Data to use

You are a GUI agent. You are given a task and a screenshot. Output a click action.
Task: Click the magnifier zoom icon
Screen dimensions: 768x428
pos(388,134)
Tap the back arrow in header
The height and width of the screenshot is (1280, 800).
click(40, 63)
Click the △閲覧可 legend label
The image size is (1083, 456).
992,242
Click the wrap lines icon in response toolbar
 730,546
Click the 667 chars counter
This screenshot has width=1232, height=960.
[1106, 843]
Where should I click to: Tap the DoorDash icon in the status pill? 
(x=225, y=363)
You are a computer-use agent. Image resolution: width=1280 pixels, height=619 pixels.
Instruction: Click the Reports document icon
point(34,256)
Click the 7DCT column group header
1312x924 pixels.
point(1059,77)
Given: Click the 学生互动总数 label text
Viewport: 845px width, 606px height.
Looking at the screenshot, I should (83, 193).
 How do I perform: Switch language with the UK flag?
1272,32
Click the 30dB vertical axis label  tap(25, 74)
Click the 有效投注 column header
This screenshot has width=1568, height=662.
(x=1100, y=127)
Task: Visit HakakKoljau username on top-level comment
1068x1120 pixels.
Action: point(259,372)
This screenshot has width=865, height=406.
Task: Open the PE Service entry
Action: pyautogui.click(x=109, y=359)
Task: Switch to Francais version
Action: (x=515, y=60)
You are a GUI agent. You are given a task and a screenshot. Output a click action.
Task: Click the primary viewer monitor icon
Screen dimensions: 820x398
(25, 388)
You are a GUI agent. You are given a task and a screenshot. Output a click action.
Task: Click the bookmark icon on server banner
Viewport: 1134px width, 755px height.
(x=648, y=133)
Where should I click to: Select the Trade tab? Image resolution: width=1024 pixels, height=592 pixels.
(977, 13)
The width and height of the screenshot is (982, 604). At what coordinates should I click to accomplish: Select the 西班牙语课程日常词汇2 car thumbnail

Your goal
Work through the data line by line and state how many lines have the string "label"; add nothing else.

Exercise solution
3